• _DATA FOR ANALYSIS_:
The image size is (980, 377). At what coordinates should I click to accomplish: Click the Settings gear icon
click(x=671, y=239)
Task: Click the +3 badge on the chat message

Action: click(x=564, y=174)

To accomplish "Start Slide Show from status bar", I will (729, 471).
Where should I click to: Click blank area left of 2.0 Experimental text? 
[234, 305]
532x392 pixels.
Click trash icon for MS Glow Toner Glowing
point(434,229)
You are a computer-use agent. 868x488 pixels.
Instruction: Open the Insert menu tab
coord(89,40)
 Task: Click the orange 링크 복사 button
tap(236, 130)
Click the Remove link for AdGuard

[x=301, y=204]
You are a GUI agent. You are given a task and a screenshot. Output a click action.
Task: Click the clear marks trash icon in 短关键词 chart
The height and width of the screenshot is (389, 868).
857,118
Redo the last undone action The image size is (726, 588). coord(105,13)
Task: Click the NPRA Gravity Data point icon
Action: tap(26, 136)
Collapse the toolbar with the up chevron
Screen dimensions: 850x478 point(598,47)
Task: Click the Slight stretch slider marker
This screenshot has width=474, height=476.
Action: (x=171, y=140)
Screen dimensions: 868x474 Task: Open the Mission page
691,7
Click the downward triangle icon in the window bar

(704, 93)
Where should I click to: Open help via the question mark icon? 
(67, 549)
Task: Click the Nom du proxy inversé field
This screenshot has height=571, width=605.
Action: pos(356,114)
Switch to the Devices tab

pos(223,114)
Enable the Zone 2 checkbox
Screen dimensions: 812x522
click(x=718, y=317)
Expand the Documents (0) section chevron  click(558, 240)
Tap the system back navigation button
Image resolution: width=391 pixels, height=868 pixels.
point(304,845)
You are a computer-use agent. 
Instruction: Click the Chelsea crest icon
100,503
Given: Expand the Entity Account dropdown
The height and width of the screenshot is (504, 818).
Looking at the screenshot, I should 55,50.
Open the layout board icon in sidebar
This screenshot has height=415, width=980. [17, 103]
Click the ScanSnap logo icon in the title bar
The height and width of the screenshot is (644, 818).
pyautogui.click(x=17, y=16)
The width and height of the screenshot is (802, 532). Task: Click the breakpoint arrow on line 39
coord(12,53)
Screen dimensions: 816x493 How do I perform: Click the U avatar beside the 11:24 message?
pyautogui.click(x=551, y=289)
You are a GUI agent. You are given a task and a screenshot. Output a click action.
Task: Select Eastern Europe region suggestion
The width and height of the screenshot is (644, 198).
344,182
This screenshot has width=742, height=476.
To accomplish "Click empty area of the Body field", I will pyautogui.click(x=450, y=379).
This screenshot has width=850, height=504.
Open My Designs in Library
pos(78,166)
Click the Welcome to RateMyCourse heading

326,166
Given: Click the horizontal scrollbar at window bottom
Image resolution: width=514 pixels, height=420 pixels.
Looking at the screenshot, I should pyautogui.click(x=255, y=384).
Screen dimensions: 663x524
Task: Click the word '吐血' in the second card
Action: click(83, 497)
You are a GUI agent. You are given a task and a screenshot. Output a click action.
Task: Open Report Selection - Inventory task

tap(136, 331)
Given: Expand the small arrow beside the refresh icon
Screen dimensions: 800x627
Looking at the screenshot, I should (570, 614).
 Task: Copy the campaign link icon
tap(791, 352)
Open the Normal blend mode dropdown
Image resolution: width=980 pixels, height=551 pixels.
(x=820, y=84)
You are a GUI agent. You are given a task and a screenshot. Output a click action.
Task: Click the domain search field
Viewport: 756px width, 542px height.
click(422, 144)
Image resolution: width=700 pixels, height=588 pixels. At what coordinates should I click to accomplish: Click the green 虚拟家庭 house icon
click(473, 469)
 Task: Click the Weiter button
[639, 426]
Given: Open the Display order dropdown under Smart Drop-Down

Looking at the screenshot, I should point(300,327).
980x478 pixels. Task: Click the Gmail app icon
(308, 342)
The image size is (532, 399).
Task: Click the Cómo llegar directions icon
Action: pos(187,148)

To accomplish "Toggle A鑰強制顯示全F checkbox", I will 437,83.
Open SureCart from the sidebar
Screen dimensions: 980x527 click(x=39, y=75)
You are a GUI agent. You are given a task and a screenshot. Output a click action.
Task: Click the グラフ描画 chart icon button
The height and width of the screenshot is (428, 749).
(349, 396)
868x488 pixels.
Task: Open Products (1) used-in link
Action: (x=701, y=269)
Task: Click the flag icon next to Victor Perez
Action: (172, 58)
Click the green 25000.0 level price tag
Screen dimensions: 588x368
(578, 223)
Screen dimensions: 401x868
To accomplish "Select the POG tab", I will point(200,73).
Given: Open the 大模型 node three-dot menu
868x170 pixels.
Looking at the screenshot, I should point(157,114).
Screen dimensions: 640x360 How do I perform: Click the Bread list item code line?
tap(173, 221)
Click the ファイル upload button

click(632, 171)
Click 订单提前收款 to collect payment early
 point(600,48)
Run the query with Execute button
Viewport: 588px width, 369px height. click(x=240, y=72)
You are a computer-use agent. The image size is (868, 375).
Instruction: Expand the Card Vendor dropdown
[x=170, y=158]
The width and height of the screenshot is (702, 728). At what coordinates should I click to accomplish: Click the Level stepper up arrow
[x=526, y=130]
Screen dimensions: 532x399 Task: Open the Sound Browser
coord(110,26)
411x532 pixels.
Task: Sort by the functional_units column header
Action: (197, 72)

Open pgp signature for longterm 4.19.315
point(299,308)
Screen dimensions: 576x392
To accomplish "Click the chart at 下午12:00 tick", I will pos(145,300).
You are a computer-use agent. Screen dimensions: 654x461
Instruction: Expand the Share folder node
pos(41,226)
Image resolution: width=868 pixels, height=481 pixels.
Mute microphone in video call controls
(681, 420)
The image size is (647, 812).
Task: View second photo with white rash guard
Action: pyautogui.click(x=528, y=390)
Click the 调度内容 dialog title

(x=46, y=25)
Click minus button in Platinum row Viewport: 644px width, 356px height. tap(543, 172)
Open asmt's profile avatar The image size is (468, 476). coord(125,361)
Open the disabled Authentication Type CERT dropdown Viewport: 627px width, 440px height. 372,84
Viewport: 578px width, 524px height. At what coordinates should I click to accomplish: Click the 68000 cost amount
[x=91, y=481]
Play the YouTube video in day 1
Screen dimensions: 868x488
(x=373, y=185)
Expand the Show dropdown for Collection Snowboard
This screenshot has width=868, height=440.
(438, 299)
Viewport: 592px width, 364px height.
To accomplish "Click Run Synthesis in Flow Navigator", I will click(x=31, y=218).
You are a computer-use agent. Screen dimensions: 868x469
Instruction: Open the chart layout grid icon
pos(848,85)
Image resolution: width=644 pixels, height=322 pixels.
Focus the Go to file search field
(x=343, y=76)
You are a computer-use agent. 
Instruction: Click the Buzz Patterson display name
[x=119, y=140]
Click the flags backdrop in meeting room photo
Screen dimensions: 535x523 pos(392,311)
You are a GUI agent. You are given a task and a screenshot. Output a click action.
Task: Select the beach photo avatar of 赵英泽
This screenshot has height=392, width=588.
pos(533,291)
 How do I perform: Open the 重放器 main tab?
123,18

• _TASK DETAILS_:
The whole block of data above should be printed again verbatim.

• _SOLUTION FOR THIS TASK_:
The image size is (980, 377). At what coordinates should I click to accomplish: Click the Settings gear icon
click(x=671, y=239)
Task: Click the +3 badge on the chat message

Action: click(x=564, y=174)

To accomplish "Start Slide Show from status bar", I will (729, 471).
Where should I click to: Click blank area left of 2.0 Experimental text? 
[234, 305]
532x392 pixels.
Click trash icon for MS Glow Toner Glowing
point(434,229)
You are a computer-use agent. 868x488 pixels.
Instruction: Open the Insert menu tab
coord(89,40)
 Task: Click the orange 링크 복사 button
tap(236, 130)
Click the Remove link for AdGuard

[x=301, y=204]
You are a GUI agent. You are given a task and a screenshot. Output a click action.
Task: Click the clear marks trash icon in 短关键词 chart
The height and width of the screenshot is (389, 868).
857,118
Redo the last undone action The image size is (726, 588). coord(105,13)
Task: Click the NPRA Gravity Data point icon
Action: tap(26, 136)
Collapse the toolbar with the up chevron
Screen dimensions: 850x478 point(598,47)
Task: Click the Slight stretch slider marker
This screenshot has width=474, height=476.
Action: (x=171, y=140)
Screen dimensions: 868x474 Task: Open the Mission page
691,7
Click the downward triangle icon in the window bar

(704, 93)
Where should I click to: Open help via the question mark icon? 
(67, 549)
Task: Click the Nom du proxy inversé field
This screenshot has height=571, width=605.
Action: pos(356,114)
Switch to the Devices tab

pos(223,114)
Enable the Zone 2 checkbox
Screen dimensions: 812x522
click(x=718, y=317)
Expand the Documents (0) section chevron  click(558, 240)
Tap the system back navigation button
Image resolution: width=391 pixels, height=868 pixels.
point(304,845)
You are a computer-use agent. 
Instruction: Click the Chelsea crest icon
100,503
Given: Expand the Entity Account dropdown
The height and width of the screenshot is (504, 818).
Looking at the screenshot, I should 55,50.
Open the layout board icon in sidebar
This screenshot has height=415, width=980. [17, 103]
Click the ScanSnap logo icon in the title bar
The height and width of the screenshot is (644, 818).
pyautogui.click(x=17, y=16)
The width and height of the screenshot is (802, 532). Task: Click the breakpoint arrow on line 39
coord(12,53)
Screen dimensions: 816x493 How do I perform: Click the U avatar beside the 11:24 message?
pyautogui.click(x=551, y=289)
You are a GUI agent. You are given a task and a screenshot. Output a click action.
Task: Select Eastern Europe region suggestion
The width and height of the screenshot is (644, 198).
344,182
This screenshot has width=742, height=476.
To accomplish "Click empty area of the Body field", I will pyautogui.click(x=450, y=379).
This screenshot has width=850, height=504.
Open My Designs in Library
pos(78,166)
Click the Welcome to RateMyCourse heading

326,166
Given: Click the horizontal scrollbar at window bottom
Image resolution: width=514 pixels, height=420 pixels.
Looking at the screenshot, I should pyautogui.click(x=255, y=384).
Screen dimensions: 663x524
Task: Click the word '吐血' in the second card
Action: click(83, 497)
You are a GUI agent. You are given a task and a screenshot. Output a click action.
Task: Open Report Selection - Inventory task

tap(136, 331)
Given: Expand the small arrow beside the refresh icon
Screen dimensions: 800x627
Looking at the screenshot, I should (570, 614).
 Task: Copy the campaign link icon
tap(791, 352)
Open the Normal blend mode dropdown
Image resolution: width=980 pixels, height=551 pixels.
(x=820, y=84)
You are a GUI agent. You are given a task and a screenshot. Output a click action.
Task: Click the domain search field
Viewport: 756px width, 542px height.
click(422, 144)
Image resolution: width=700 pixels, height=588 pixels. At what coordinates should I click to accomplish: Click the green 虚拟家庭 house icon
click(473, 469)
 Task: Click the Weiter button
[639, 426]
Given: Open the Display order dropdown under Smart Drop-Down

Looking at the screenshot, I should point(300,327).
980x478 pixels. Task: Click the Gmail app icon
(308, 342)
The image size is (532, 399).
Task: Click the Cómo llegar directions icon
Action: pos(187,148)

To accomplish "Toggle A鑰強制顯示全F checkbox", I will 437,83.
Open SureCart from the sidebar
Screen dimensions: 980x527 click(x=39, y=75)
You are a GUI agent. You are given a task and a screenshot. Output a click action.
Task: Click the グラフ描画 chart icon button
The height and width of the screenshot is (428, 749).
(349, 396)
868x488 pixels.
Task: Open Products (1) used-in link
Action: (x=701, y=269)
Task: Click the flag icon next to Victor Perez
Action: (172, 58)
Click the green 25000.0 level price tag
Screen dimensions: 588x368
(578, 223)
Screen dimensions: 401x868
To accomplish "Select the POG tab", I will point(200,73).
Given: Open the 大模型 node three-dot menu
868x170 pixels.
Looking at the screenshot, I should point(157,114).
Screen dimensions: 640x360 How do I perform: Click the Bread list item code line?
tap(173, 221)
Click the ファイル upload button

click(632, 171)
Click 订单提前收款 to collect payment early
 point(600,48)
Run the query with Execute button
Viewport: 588px width, 369px height. click(x=240, y=72)
You are a computer-use agent. The image size is (868, 375).
Instruction: Expand the Card Vendor dropdown
[x=170, y=158]
The width and height of the screenshot is (702, 728). At what coordinates should I click to accomplish: Click the Level stepper up arrow
[x=526, y=130]
Screen dimensions: 532x399 Task: Open the Sound Browser
coord(110,26)
411x532 pixels.
Task: Sort by the functional_units column header
Action: (197, 72)

Open pgp signature for longterm 4.19.315
point(299,308)
Screen dimensions: 576x392
To accomplish "Click the chart at 下午12:00 tick", I will pos(145,300).
You are a computer-use agent. Screen dimensions: 654x461
Instruction: Expand the Share folder node
pos(41,226)
Image resolution: width=868 pixels, height=481 pixels.
Mute microphone in video call controls
(681, 420)
The image size is (647, 812).
Task: View second photo with white rash guard
Action: pyautogui.click(x=528, y=390)
Click the 调度内容 dialog title

(x=46, y=25)
Click minus button in Platinum row Viewport: 644px width, 356px height. tap(543, 172)
Open asmt's profile avatar The image size is (468, 476). coord(125,361)
Open the disabled Authentication Type CERT dropdown Viewport: 627px width, 440px height. 372,84
Viewport: 578px width, 524px height. At what coordinates should I click to accomplish: Click the 68000 cost amount
[x=91, y=481]
Play the YouTube video in day 1
Screen dimensions: 868x488
(x=373, y=185)
Expand the Show dropdown for Collection Snowboard
This screenshot has width=868, height=440.
(438, 299)
Viewport: 592px width, 364px height.
To accomplish "Click Run Synthesis in Flow Navigator", I will click(x=31, y=218).
You are a computer-use agent. Screen dimensions: 868x469
Instruction: Open the chart layout grid icon
pos(848,85)
Image resolution: width=644 pixels, height=322 pixels.
Focus the Go to file search field
(x=343, y=76)
You are a computer-use agent. 
Instruction: Click the Buzz Patterson display name
[x=119, y=140]
Click the flags backdrop in meeting room photo
Screen dimensions: 535x523 pos(392,311)
You are a GUI agent. You are given a task and a screenshot. Output a click action.
Task: Select the beach photo avatar of 赵英泽
This screenshot has height=392, width=588.
pos(533,291)
 How do I perform: Open the 重放器 main tab?
123,18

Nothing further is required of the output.